Written request: Pull out each line below that contains the word "Гідравлічні", matching case exactly.

Raw data:
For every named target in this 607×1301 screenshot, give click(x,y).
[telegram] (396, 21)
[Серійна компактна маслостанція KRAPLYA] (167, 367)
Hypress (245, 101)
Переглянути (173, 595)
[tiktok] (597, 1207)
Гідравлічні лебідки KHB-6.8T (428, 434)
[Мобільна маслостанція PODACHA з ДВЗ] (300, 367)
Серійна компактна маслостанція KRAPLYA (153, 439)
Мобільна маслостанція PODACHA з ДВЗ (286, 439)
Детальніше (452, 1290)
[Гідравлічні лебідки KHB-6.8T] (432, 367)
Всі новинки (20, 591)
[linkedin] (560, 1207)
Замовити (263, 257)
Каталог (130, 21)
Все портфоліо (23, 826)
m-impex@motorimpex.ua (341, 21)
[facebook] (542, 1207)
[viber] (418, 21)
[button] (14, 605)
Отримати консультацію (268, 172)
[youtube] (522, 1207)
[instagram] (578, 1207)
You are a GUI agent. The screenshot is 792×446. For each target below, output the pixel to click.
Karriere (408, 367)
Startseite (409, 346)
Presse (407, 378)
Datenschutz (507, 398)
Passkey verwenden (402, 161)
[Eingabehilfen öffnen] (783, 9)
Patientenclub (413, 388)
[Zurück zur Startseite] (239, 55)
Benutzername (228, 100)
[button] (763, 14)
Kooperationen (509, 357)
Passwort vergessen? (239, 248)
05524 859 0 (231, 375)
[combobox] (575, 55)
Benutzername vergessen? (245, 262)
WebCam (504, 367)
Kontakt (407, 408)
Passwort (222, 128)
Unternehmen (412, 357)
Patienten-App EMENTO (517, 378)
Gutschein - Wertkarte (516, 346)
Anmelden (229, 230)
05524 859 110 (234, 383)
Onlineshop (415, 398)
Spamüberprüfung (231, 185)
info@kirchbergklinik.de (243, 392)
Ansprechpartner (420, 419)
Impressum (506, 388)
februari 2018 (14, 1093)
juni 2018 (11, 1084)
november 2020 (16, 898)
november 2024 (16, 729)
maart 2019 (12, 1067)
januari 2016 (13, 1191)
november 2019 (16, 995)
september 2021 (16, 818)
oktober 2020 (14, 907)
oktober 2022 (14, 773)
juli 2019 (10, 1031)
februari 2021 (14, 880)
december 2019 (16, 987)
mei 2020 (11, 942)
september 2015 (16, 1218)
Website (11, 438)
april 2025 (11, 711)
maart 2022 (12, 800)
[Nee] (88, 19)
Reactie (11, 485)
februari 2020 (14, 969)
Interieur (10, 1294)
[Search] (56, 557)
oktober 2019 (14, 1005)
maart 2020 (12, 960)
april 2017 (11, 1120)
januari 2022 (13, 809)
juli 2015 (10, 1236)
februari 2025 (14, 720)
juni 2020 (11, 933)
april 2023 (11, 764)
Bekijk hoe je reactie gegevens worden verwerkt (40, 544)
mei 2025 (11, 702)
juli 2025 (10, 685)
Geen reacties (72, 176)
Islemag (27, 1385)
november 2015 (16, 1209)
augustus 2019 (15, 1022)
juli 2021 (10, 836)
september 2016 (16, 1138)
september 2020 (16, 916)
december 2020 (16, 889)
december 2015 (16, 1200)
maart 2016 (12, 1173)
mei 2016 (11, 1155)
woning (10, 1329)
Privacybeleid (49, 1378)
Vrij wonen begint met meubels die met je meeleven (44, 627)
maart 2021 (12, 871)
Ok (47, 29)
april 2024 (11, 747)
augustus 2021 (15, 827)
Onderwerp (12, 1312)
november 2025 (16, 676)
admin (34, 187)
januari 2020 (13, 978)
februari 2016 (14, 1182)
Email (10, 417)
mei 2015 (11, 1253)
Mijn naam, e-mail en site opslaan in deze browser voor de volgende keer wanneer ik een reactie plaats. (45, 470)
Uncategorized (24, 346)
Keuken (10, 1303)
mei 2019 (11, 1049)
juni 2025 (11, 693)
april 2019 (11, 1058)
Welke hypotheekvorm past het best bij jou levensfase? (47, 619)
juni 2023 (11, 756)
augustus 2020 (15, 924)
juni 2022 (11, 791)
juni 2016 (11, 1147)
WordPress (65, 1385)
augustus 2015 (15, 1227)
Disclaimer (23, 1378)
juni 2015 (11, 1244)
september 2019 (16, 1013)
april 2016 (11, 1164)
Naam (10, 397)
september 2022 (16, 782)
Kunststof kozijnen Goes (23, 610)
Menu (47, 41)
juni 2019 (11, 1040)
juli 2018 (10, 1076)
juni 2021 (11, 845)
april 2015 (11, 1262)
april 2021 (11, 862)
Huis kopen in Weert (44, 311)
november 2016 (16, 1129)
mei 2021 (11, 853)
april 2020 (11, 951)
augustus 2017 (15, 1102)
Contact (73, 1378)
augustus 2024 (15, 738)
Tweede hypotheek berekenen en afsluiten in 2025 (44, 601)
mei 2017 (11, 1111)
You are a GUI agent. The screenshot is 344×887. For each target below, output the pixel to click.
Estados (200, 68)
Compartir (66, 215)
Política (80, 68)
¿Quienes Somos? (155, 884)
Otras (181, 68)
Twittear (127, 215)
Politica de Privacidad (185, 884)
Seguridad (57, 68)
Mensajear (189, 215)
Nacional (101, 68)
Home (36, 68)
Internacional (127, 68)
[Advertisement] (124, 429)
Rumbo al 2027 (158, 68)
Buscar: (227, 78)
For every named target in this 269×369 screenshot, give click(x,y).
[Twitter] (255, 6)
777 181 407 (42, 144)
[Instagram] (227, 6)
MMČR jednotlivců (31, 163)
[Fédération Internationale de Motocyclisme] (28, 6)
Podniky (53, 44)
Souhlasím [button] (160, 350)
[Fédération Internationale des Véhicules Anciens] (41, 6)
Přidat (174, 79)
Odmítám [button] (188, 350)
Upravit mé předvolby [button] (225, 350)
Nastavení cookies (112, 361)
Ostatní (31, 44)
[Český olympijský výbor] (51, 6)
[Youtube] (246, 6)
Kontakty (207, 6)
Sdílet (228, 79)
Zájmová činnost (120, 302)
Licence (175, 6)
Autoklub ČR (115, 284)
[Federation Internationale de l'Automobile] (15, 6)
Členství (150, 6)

Answer to this exercise:
Гідравлічні лебідки KHB-6.8T (428, 434)
[Гідравлічні лебідки KHB-6.8T] (432, 367)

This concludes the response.